Start of Given records

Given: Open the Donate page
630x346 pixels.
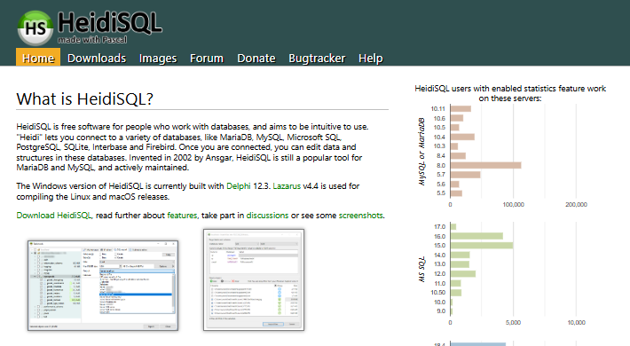Looking at the screenshot, I should [256, 59].
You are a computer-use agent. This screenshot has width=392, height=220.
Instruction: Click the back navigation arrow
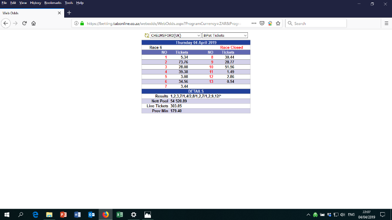[6, 23]
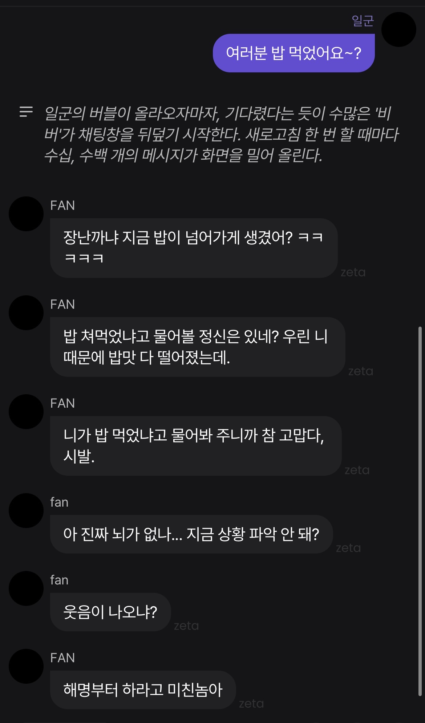Tap the message bubble 장난까냐 지금 밥이 넘어가게 생겼어?
425x723 pixels.
(x=194, y=248)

End of Given records

Exercise: Starting at the line that contains "630x346 pixels.", transcribe each line through the last one of the entries above, exactly and without pictures.

Response to the task:
630x346 pixels.
Looking at the screenshot, I should [256, 59].
You are a computer-use agent. This screenshot has width=392, height=220.
Instruction: Click the back navigation arrow
[6, 23]
Tap the message bubble 장난까냐 지금 밥이 넘어가게 생겼어?
425x723 pixels.
(x=194, y=248)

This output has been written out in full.